START TASK INPUT

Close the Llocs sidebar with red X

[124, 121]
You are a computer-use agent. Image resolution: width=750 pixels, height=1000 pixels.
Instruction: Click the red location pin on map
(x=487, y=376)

END TASK INPUT
START TASK INPUT

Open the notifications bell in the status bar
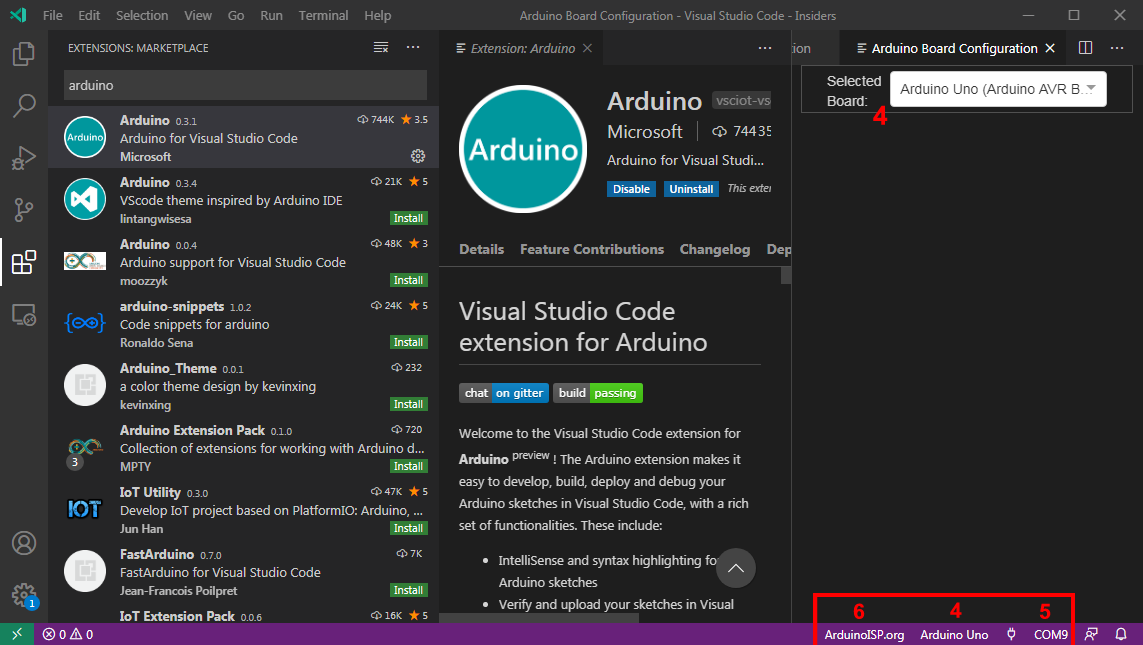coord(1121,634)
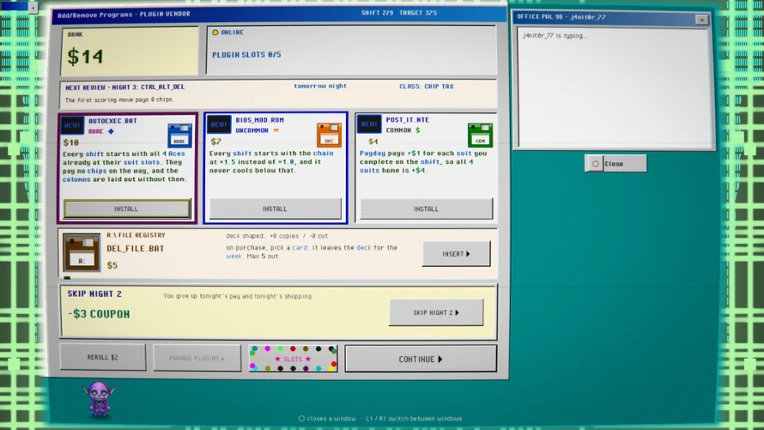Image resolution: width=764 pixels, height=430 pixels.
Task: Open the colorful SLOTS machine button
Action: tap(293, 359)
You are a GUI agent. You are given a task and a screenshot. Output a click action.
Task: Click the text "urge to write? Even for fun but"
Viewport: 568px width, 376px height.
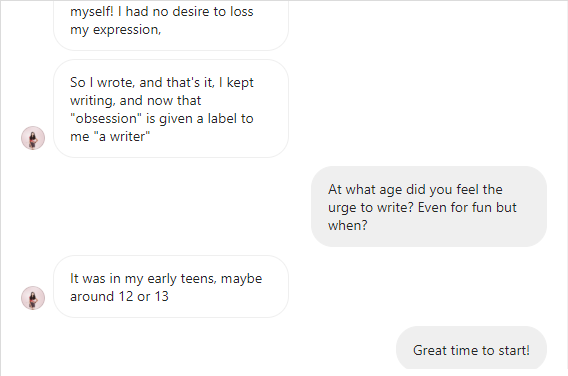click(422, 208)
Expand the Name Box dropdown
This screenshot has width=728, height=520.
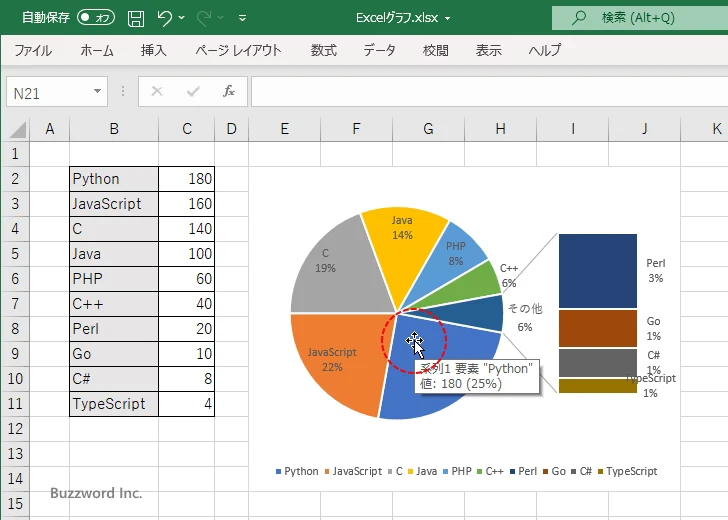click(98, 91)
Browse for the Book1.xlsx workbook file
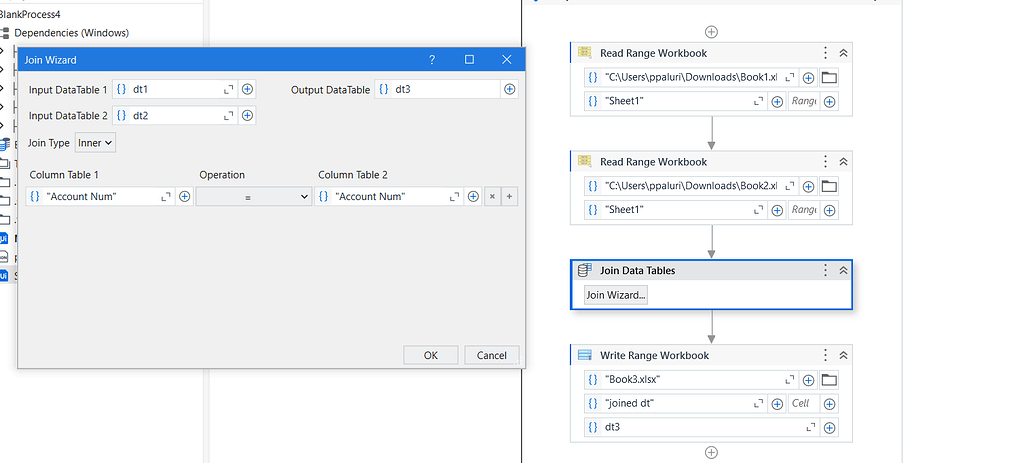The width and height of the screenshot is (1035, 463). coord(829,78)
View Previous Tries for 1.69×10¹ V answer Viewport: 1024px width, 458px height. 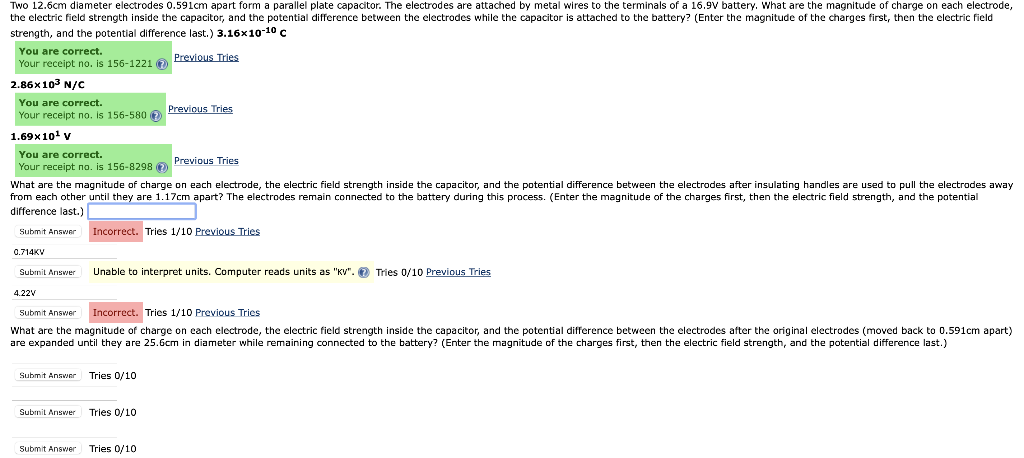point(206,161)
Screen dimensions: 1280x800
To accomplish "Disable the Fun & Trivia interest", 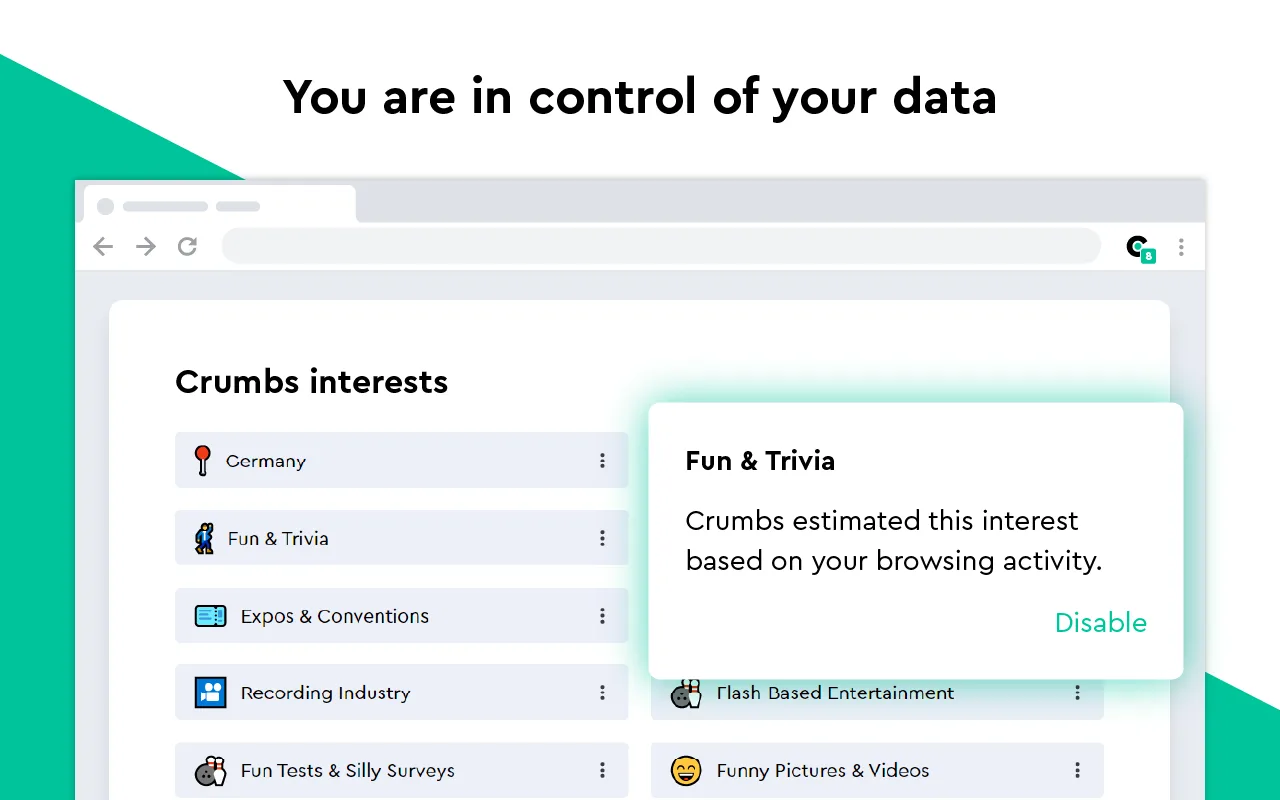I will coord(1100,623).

END TASK INPUT

*PROBLEM TO SOLVE:*
The answer must be every line of the listing that holds the word "agent".

*RESPONSE:*
You are a computer-use agent. Image resolution: width=750 pixels, height=1000 pixels.
You are a GUI agent. You are given a task and a screenshot. Output a click action.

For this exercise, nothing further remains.